=== RECORD SET ===

#####

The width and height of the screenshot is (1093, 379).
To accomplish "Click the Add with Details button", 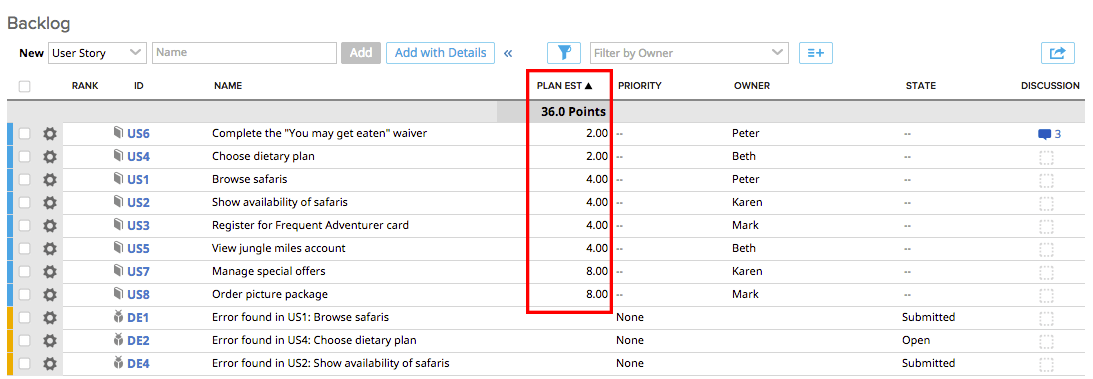I will [x=441, y=53].
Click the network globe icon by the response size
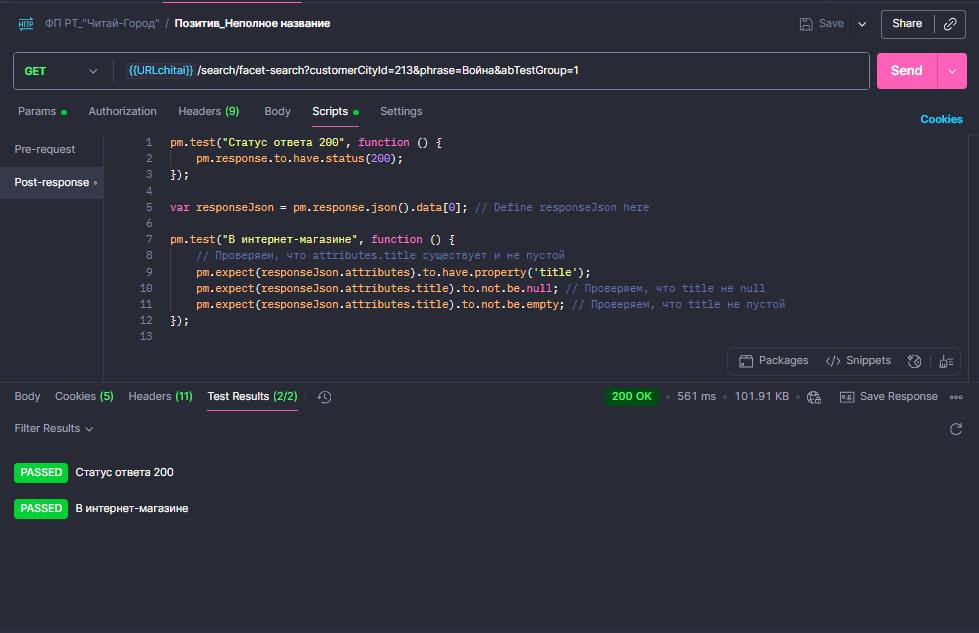Screen dimensions: 979x633 tap(814, 397)
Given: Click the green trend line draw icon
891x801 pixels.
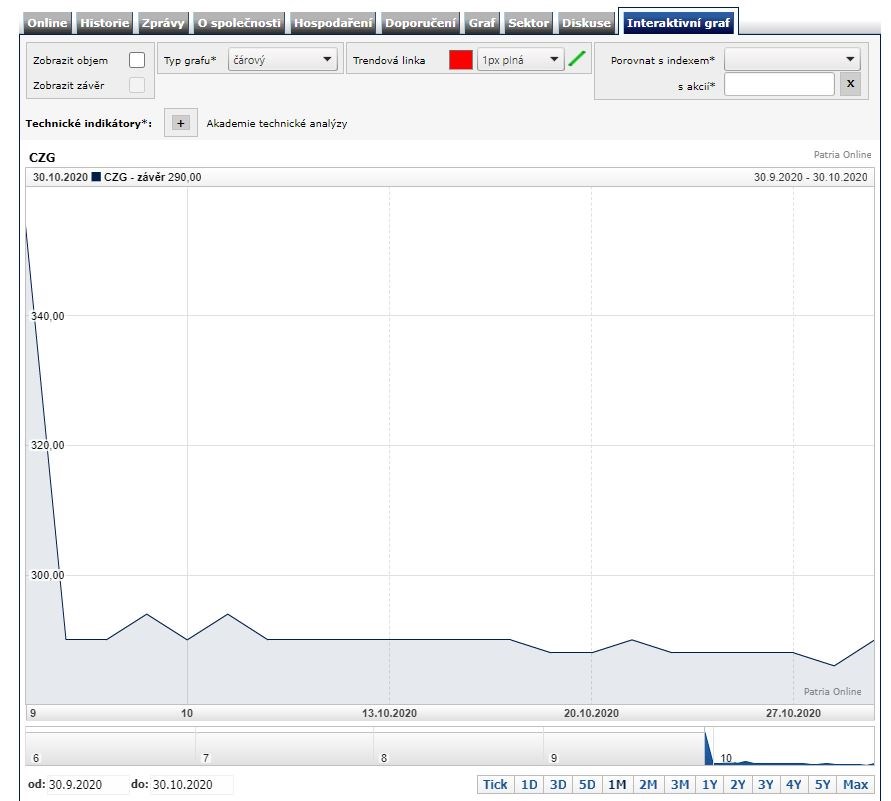Looking at the screenshot, I should [x=576, y=60].
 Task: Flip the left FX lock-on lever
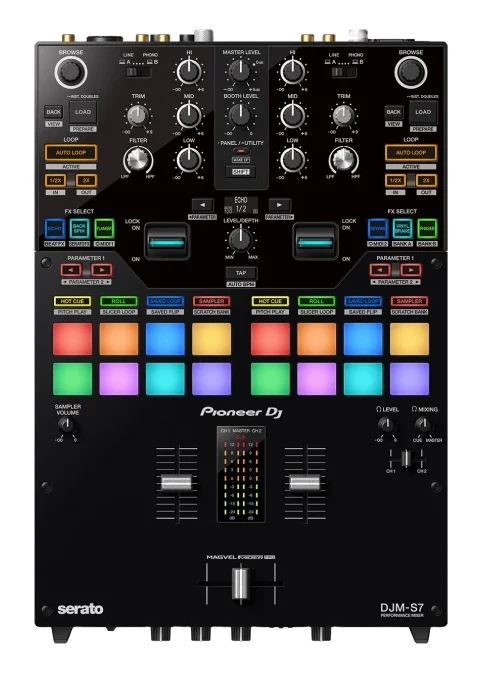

#####

=== DIRECTIONS FOR THIS TASK ===
Copy out the lines exactly as written, beginning with the one that contains "891x801 pixels." and ending with the last line of the material; do not include pictures.

=== SOLVED EXERCISE ===
891x801 pixels.
Looking at the screenshot, I should [x=576, y=60].
 Task: Flip the left FX lock-on lever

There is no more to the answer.